Records for the exercise:
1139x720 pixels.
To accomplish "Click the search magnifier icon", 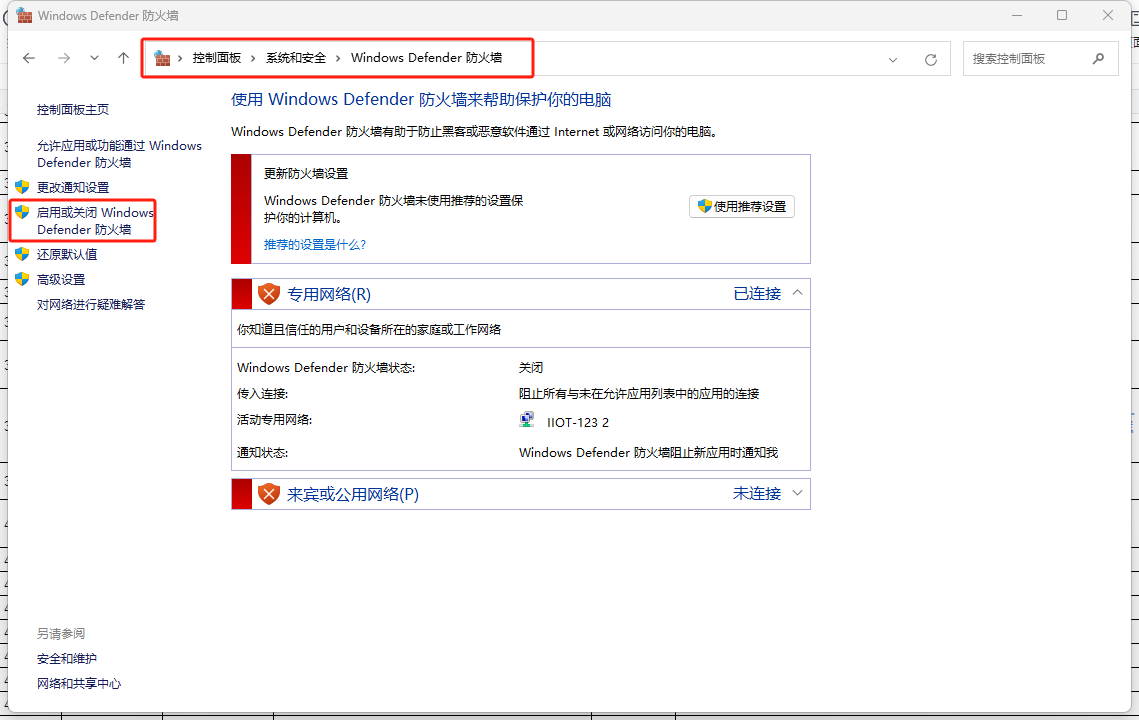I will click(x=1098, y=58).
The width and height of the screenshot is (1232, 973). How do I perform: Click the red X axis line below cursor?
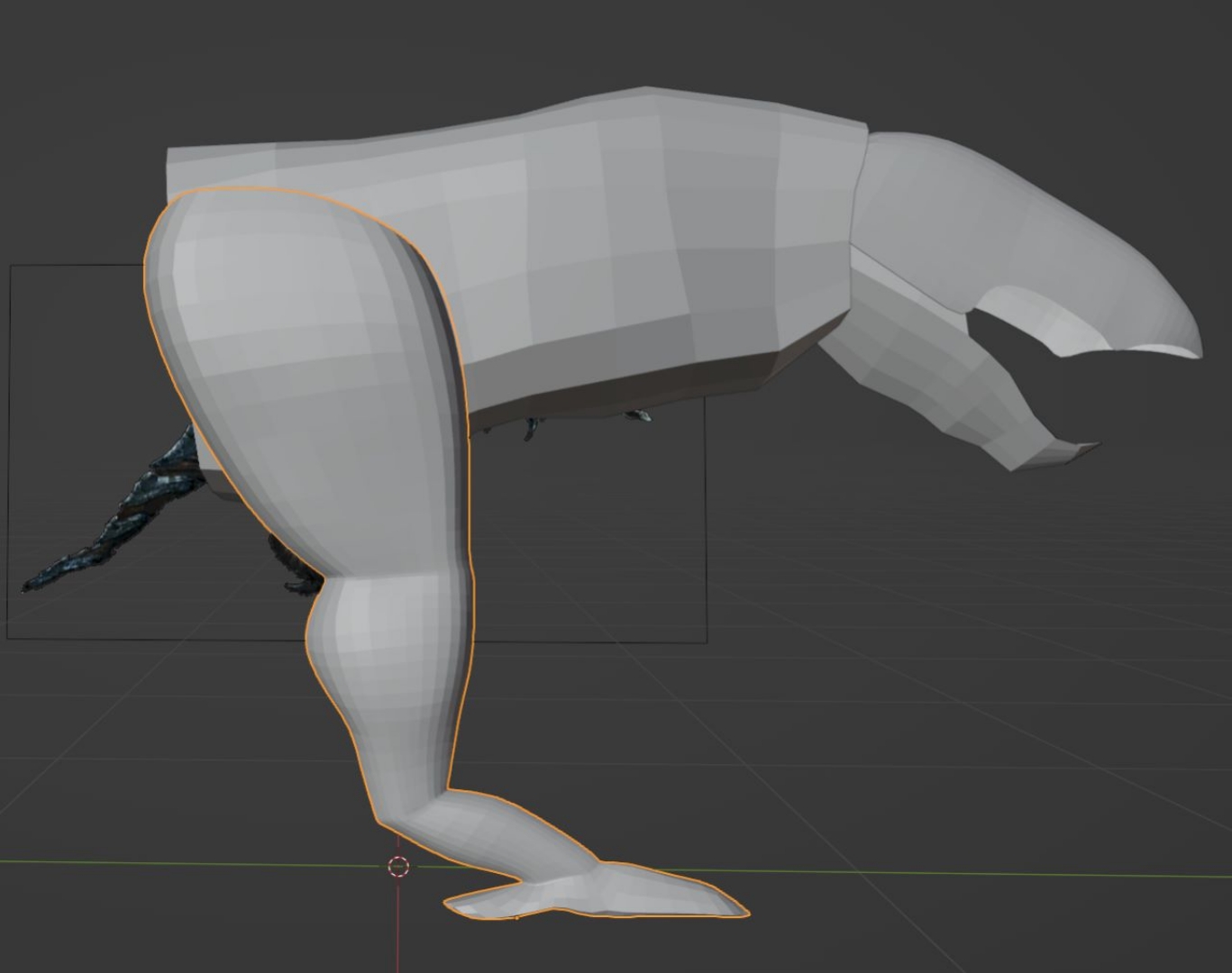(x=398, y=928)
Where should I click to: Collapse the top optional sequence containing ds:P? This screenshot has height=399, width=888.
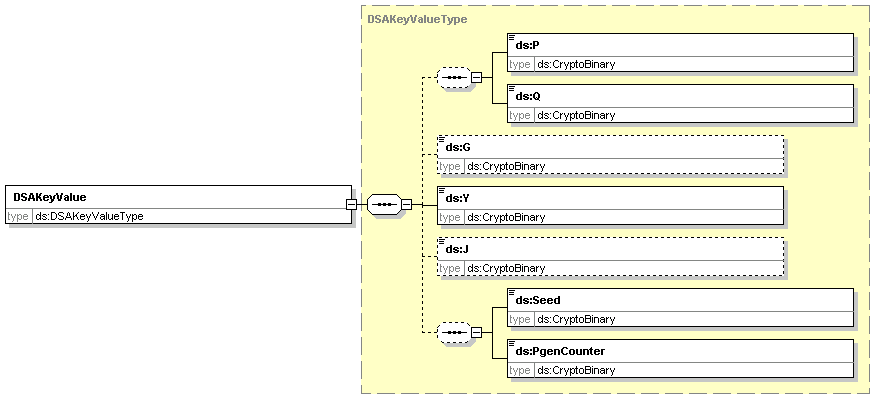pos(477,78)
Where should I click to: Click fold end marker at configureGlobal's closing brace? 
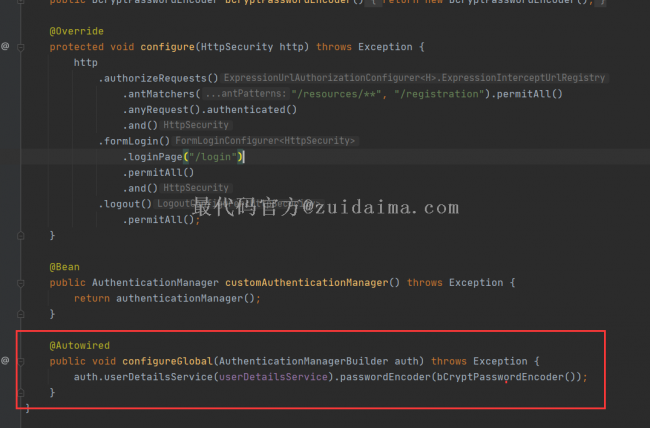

Task instructions: Repeat only the lines from the one with "The width and" through the end of the data, both included and exactly as written. Pictures stay out of the copy.

Response to this task:
The width and height of the screenshot is (1232, 973). How do I perform: Click the red X axis line below cursor?
(x=398, y=928)
Where should I click to: Collapse the top optional sequence containing ds:P? This screenshot has height=399, width=888.
pos(477,78)
Where should I click to: Click fold end marker at configureGlobal's closing brace? 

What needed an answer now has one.